L'Enfer est à lui (White Heat) de Raoul Walsh - 1949
Si on se lançait dans le petit jeu hornbyesque des listes absurdes, je crois que White Heat aurait la palme du meilleur cri du cinéma mondial. C'est curieux comme la voix de James Cagney m'était restée dans l'oreille depuis mes 15 ans, quand j'avais vu ce bijou intersidéral pour la première fois. Quand il hurle à la fin "Made it, Ma ! Top of the world !", ça vous colle des frissons dans le dos, je vous jure (en passant, le deuxième cri, pour moi, serait celui de Connie Nielsen dans Mission to Mars). Mais de toute façon, Cagney est le plus grand acteur de tous les temps (avec tous ceux que j'ai cités avant) : ici, il défonce tout, défie tout éloge. Son gangster cruel, sans pitié, en même temps que fifils à sa môman et plein de migraines, est une création inoubliable. La fragilité et la force, le terreur et le ridicule, la douceur et la violence, tous les sentiments du monde animent ce petit corps déglingué, ces yeux sombres, et donc cette sublime voix nasillarde. Il tient le film en entier sur ses épaules, comme de rien.

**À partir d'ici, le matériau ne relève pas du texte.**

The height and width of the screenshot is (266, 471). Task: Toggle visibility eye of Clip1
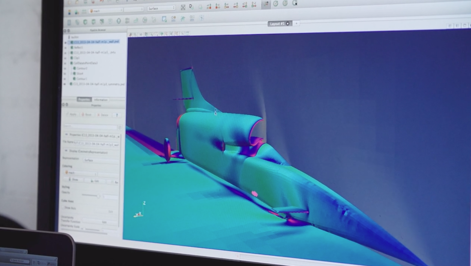[66, 58]
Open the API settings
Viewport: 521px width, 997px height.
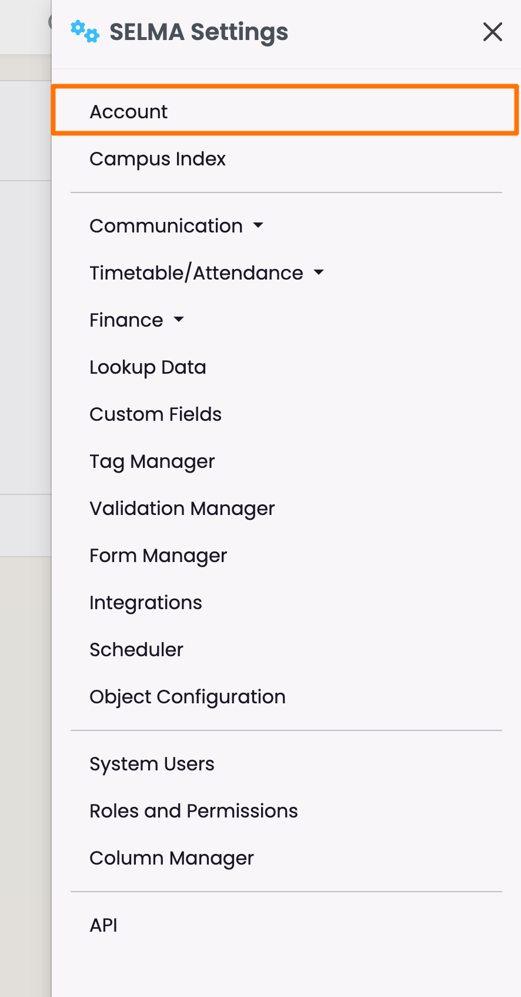click(x=103, y=925)
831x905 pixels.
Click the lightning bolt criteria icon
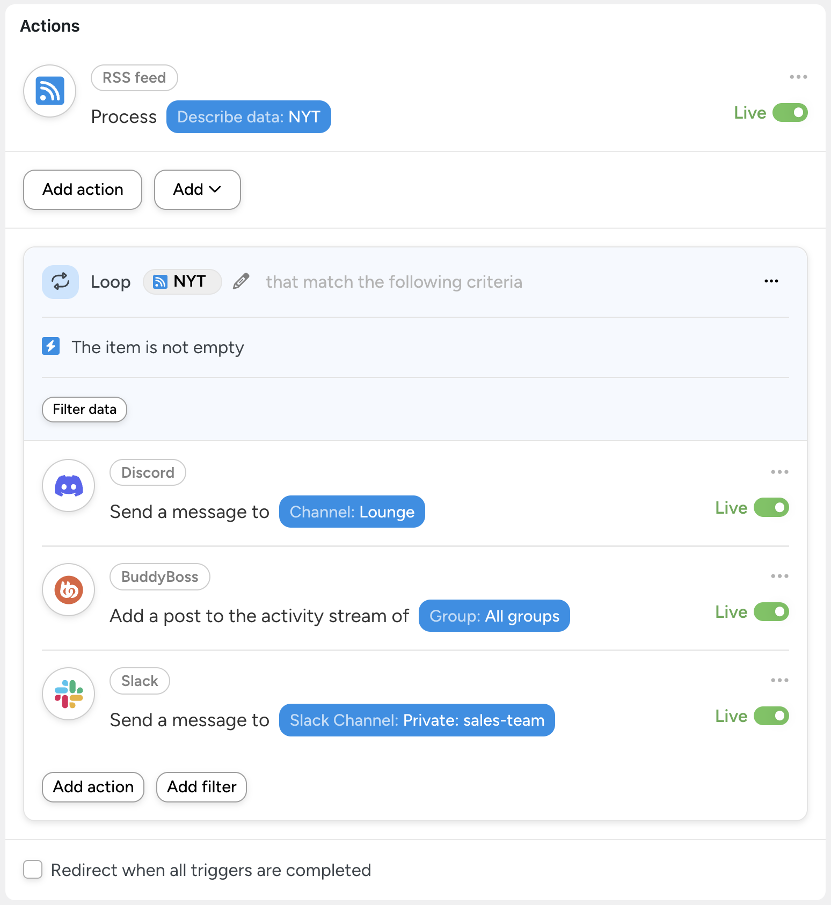click(x=51, y=347)

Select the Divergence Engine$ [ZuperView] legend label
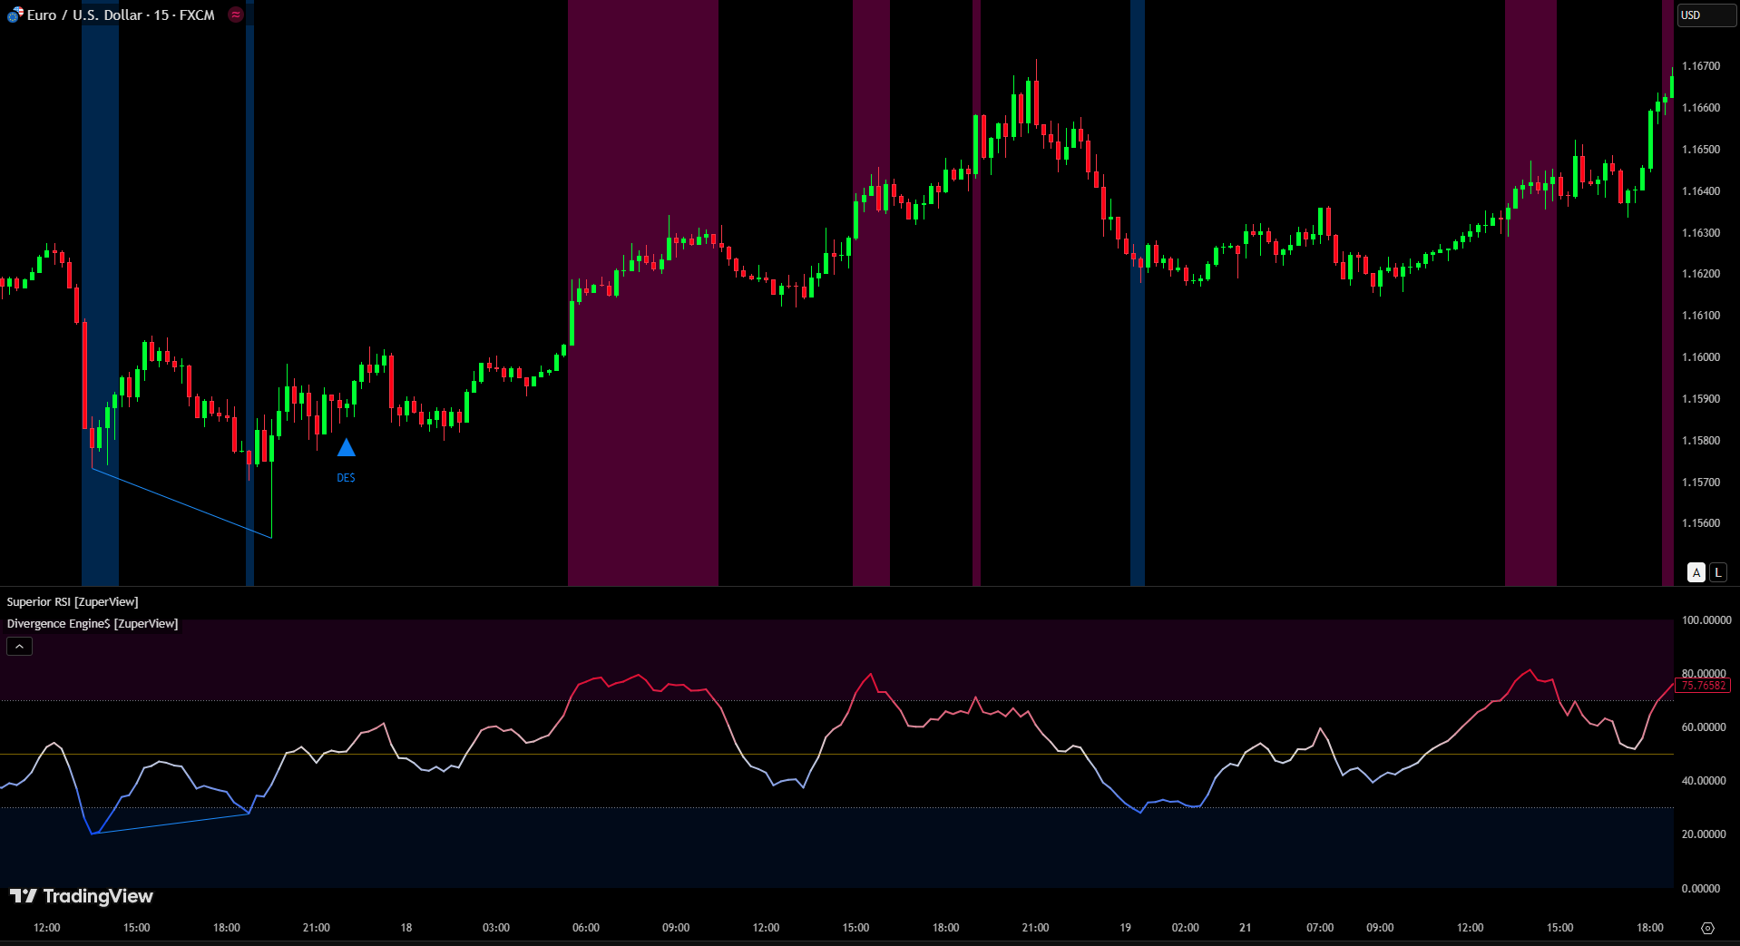[93, 624]
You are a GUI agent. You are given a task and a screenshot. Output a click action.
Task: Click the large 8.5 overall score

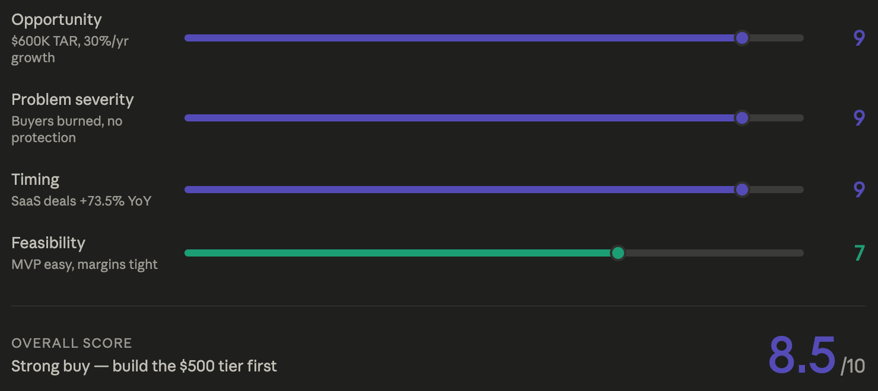[x=802, y=355]
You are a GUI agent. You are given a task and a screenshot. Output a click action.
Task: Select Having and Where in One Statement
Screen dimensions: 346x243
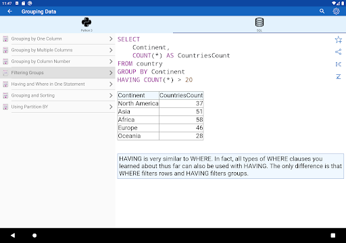point(57,84)
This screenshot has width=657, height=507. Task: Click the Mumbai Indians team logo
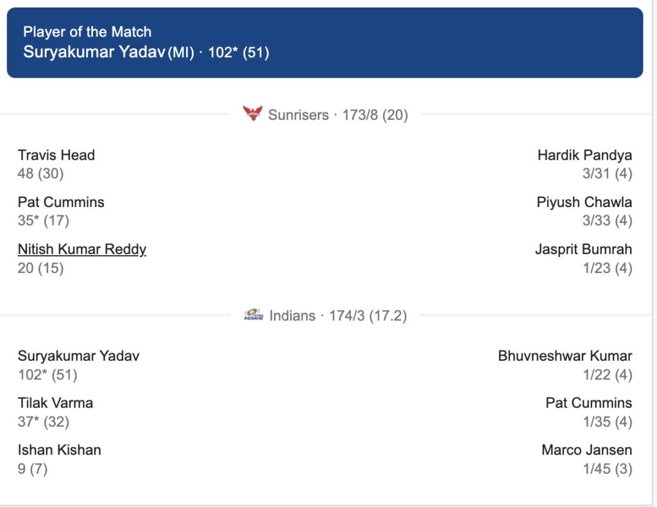click(253, 315)
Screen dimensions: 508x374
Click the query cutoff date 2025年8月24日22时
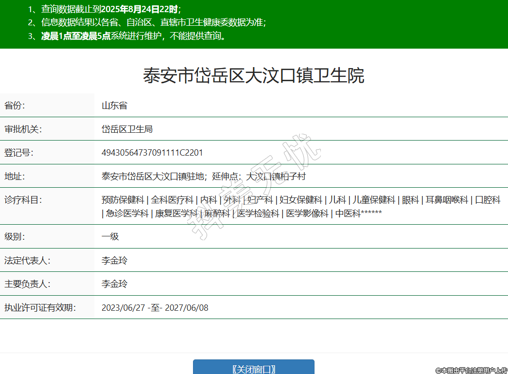click(139, 9)
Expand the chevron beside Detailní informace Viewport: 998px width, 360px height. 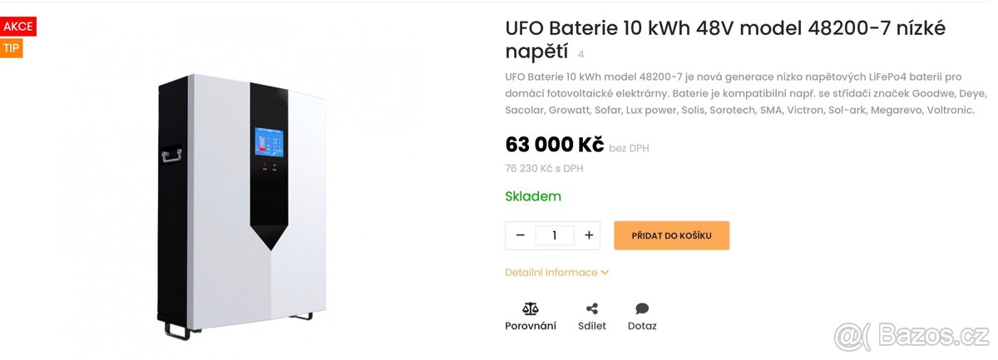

La mise en scène de Walsh, extraordinairement fluide, rythmée, élégante, est à la hauteur de son acteur. Voilà un de ces artisans que j'adore, des types qui, sans aucune esbrouffe, sans souci de draguer les nanas avec une virtuosité fabriquée, racontent une histoire. Point barre. L'histoire de White Heat, bien que très classique, est complexe à souhait, avec 11823 rebondissements qui sont gérés par Walsh avec une tranquillité effarante. La scène de poursuite du camion-citerne, notamment, est un modèle : il monte 6 ou 7 cadres très rapidement, avec des fondus enchaînés d'une souplesse qui fait hurler, et on est dans tous les lieux en même temps, les actions simultanées se suivent parfaitement. Les mecs de 24 peuvent en prendre de la graine. En parlant de 24, je veux pas dire, mais là où il faut 43 satellites et 176443 agents à Jack Bauer pour arrêter un pauvre malfrat, il faut aux flics des années 40 un compas et un téléphone...
Le film va de sommets en sommets sans souffler une seconde. C'est haletant et plein de surprises, c'est poignant et émouvant. La perfection même...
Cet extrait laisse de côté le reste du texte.